Turn the entries from their first line through the line that contains "[1113, 1977]" into a numbered list, and leave out any blank lines.

§ **Data entries**
┄┄┄┄┄┄

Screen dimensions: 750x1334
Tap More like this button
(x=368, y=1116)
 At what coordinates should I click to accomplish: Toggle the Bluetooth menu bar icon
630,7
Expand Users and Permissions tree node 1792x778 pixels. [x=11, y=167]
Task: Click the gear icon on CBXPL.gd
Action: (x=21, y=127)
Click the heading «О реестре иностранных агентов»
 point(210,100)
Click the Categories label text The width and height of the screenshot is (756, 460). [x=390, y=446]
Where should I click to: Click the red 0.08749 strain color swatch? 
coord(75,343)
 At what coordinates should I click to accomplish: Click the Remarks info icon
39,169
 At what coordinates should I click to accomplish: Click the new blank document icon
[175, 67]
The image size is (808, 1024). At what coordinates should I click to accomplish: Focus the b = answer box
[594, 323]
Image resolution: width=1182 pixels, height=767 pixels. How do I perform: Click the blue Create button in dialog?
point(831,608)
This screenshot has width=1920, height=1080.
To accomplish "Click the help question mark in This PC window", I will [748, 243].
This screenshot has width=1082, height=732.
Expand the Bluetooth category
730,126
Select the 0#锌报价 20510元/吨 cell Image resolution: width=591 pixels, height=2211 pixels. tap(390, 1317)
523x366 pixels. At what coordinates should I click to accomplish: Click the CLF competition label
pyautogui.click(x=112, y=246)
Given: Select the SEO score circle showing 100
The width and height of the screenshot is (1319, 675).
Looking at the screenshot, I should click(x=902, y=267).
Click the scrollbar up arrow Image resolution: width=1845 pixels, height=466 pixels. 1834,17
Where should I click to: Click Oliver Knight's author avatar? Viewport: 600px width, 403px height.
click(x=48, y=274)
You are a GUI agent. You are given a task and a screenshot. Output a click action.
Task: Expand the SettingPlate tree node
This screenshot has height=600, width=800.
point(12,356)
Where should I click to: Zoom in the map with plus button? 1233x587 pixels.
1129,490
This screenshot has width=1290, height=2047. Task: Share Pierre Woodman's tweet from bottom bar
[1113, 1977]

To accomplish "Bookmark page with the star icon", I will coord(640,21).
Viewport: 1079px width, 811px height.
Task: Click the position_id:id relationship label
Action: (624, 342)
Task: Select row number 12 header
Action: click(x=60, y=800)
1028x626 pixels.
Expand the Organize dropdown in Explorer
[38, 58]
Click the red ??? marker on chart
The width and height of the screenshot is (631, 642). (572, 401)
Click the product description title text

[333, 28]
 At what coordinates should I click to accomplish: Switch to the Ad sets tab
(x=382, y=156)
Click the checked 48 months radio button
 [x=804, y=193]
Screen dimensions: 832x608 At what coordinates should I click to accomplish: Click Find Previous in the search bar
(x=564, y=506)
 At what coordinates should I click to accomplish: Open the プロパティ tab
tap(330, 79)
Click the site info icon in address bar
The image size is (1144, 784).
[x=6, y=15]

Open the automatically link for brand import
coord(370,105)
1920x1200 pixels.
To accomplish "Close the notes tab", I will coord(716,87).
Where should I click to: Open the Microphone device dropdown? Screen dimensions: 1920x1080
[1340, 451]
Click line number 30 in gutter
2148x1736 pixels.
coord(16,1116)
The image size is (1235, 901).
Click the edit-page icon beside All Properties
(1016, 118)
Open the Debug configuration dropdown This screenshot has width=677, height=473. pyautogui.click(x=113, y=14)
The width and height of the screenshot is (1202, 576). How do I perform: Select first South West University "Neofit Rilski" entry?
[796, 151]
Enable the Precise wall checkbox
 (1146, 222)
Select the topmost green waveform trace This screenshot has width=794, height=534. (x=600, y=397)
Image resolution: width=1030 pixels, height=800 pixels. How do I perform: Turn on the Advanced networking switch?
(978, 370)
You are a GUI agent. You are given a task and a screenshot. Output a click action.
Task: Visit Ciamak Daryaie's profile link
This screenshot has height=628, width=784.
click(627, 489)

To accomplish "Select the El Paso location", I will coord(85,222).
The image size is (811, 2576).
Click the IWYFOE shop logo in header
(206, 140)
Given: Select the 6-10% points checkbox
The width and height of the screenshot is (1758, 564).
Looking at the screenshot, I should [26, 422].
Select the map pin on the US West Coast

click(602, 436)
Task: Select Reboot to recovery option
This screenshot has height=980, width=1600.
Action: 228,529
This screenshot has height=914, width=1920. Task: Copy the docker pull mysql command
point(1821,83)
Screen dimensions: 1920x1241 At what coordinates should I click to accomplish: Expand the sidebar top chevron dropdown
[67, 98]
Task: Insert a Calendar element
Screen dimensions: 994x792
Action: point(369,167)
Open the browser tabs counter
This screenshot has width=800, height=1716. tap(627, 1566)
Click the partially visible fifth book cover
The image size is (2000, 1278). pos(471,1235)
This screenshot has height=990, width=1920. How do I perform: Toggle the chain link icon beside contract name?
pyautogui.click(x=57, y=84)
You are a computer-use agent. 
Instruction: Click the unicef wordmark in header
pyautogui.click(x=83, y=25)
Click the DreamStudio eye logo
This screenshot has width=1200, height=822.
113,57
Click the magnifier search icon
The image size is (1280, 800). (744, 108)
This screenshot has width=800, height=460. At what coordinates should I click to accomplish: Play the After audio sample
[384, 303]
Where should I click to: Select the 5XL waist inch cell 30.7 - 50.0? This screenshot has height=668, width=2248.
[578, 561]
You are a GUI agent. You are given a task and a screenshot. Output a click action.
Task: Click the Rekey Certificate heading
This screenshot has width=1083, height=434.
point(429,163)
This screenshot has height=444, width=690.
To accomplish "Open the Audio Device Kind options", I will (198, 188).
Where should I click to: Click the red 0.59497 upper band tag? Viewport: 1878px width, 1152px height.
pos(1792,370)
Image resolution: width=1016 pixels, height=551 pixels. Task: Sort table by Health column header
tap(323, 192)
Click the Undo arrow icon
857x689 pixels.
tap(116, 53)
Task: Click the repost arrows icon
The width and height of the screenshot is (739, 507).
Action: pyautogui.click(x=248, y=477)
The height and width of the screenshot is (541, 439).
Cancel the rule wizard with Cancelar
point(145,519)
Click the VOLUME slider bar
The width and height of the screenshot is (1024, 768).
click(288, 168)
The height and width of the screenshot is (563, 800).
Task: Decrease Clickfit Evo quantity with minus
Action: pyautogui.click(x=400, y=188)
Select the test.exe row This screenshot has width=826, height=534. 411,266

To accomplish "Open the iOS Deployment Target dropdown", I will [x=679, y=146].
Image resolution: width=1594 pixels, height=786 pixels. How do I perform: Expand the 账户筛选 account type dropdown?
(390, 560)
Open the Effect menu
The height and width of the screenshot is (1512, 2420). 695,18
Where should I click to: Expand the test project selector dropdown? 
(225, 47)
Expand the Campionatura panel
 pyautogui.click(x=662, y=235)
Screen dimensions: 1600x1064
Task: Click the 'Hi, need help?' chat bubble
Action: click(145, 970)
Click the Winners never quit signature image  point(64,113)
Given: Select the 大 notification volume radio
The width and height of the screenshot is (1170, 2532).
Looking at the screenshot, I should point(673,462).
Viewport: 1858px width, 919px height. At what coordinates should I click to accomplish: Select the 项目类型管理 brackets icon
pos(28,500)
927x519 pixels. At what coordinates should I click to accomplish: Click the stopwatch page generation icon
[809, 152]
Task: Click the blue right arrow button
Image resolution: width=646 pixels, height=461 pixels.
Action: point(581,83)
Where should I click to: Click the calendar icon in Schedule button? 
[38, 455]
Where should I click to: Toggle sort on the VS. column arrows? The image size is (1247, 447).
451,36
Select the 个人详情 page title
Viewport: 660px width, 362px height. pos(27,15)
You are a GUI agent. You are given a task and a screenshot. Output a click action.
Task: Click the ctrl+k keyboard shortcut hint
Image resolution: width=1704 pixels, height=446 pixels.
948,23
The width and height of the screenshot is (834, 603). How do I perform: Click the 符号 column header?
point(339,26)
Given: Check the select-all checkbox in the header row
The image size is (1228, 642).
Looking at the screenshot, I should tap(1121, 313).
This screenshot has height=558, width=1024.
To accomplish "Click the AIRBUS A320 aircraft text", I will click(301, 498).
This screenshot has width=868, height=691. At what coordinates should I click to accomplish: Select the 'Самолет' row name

┄┄┄┄┄┄

§ **SOLUTION FOR THIS TASK**
1. Screen dimensions: 750x1334
2. Tap More like this button
3. (x=368, y=1116)
4.  At what coordinates should I click to accomplish: Toggle the Bluetooth menu bar icon
5. 630,7
6. Expand Users and Permissions tree node 1792x778 pixels. [x=11, y=167]
7. Task: Click the gear icon on CBXPL.gd
8. Action: (x=21, y=127)
9. Click the heading «О реестре иностранных агентов»
10.  point(210,100)
11. Click the Categories label text The width and height of the screenshot is (756, 460). [x=390, y=446]
12. Where should I click to: Click the red 0.08749 strain color swatch? 
13. coord(75,343)
14.  At what coordinates should I click to accomplish: Click the Remarks info icon
15. 39,169
16.  At what coordinates should I click to accomplish: Click the new blank document icon
17. [175, 67]
18. The image size is (808, 1024). At what coordinates should I click to accomplish: Focus the b = answer box
19. [594, 323]
20. Image resolution: width=1182 pixels, height=767 pixels. How do I perform: Click the blue Create button in dialog?
21. point(831,608)
22. This screenshot has width=1920, height=1080.
23. To accomplish "Click the help question mark in This PC window", I will [748, 243].
24. This screenshot has width=1082, height=732.
25. Expand the Bluetooth category
26. 730,126
27. Select the 0#锌报价 20510元/吨 cell Image resolution: width=591 pixels, height=2211 pixels. tap(390, 1317)
28. 523x366 pixels. At what coordinates should I click to accomplish: Click the CLF competition label
29. pyautogui.click(x=112, y=246)
30. Given: Select the SEO score circle showing 100
31. The width and height of the screenshot is (1319, 675).
32. Looking at the screenshot, I should click(x=902, y=267).
33. Click the scrollbar up arrow Image resolution: width=1845 pixels, height=466 pixels. 1834,17
34. Where should I click to: Click Oliver Knight's author avatar? Viewport: 600px width, 403px height.
35. click(x=48, y=274)
36. You are a GUI agent. You are given a task and a screenshot. Output a click action.
37. Task: Expand the SettingPlate tree node
38. This screenshot has height=600, width=800.
39. point(12,356)
40. Where should I click to: Zoom in the map with plus button? 1233x587 pixels.
41. 1129,490
42. This screenshot has width=1290, height=2047. Task: Share Pierre Woodman's tweet from bottom bar
43. [1113, 1977]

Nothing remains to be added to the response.